Re: foundations of relational theory? - some references for the truly starving

From: Mike Preece <michael_at_preece.net>
Date: 24 Oct 2003 06:56:30 -0700
Message-ID: <1b0b566c.0310240556.3bf271e6_at_posting.google.com>


Costin Cozianu <c_cozianu_at_hotmail.com> wrote in message news:<bn7rd0$tul6k$1_at_ID-152540.news.uni-berlin.de>...

This is theory right? Theorising's a bit like imagining. So I'll imagine you're not a diificult person to discuss things with...

[snip]

> > If no "frame fault" in involved then performance is the same whether
> > the item being accessed is 15 bytes long or 1500. Performance is also
> > equal regardless of the number of items on the file or total file
> > size. It will take no longer to read one 1500 byte item from a 10 gig
> > file containing 30m items than it would to read a 15 byte item from a
> > 10k file containing 100 items.
> >
>
> BS. Or do you mean you don't write to log files ?

No - we don't usually. It's not usually wanted or needed. We can if you want. It's very easily done - centrally, with a trigger fired when the file is updated if you'd like.

>
> You also have to count that increasing record size decreases the number
> of rows stored in a single page (frame)

Yes, it decreases the remaining allocated space when you write new data to a file.

>
> > It might be worth mentioning at this stage that the amount of data you
> > can store in a Pick item will require far less physical disk space
> > than on any other (uncompressed) database.
>
> Another big bullshit of the month.

So now I hope you'll attempt to show me clearly and concisely how you'd store the data in my example below in fewer bytes an another equally useable database. Pick one. You guys live under the impression that you are technologically advanced.

>
> > There are two reasons for
> > this:
> > 1) because every field is of variable length - every datum is just as
> > long as it needs to be and no more and empty fields occupy no space at
> > all (other than single character system delimiters) -
>
> Sure. Every DBMS and their grandmo's have this feature, actually it's
> probably implemented better because numbers are in binary, there's a
> certain room for further updates, etc, etc.
>
> and
> > 2) because there is often no need for pointers to related data (the
> > related data is within the item itself).
> >
> >
>
> Oh, yes. Very big deal. A 4 bytes is a tremendous disaster.

Four bytes? Where did that come from? You're going to tell me that the total cost in disk space for a separate table to hold related values with pointers between parent and child tables and then to go to another level with pointers between the child table and it's child table, tables headers and all the rest of I don't know what for an infinite amount of data is, ummm..., lets me count them... 1 2 3 4... you did say FOUR BYTES? Well spear me!

> In any case,
> clusters and arrays and nested tables are there.
>

Oh. So that's alright then is it?

> >>So if the master table is accessed/updated more frequently then
> >>accesses for the information in the two of them combined
> >
> >
> > What "master" table? Which two? In Pick/MV there need only be one
> > item. One access/update. One head movement.
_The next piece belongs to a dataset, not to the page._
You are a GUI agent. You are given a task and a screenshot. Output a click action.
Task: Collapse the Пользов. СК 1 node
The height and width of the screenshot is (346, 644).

READ INVOICE FROM
> > INVOICES,'12345' need not require any other reads to get the "line
> > item details" - they can be in the INVOICE item as multivalues (and
> > possibly subvalues for finer detail within each "line item").
> >
> >
>
> One access ? Does it write byte by byte, or does it write frames to the
> disks ?
>

Afaik, and I'm prepared to defer to those that know more about the internals, it reads a frame into memory, updates it, marks it as updated and it is at some later stage flushed to disk.  

> How about transaction logs ?
>

How about them? You want them - you can have them.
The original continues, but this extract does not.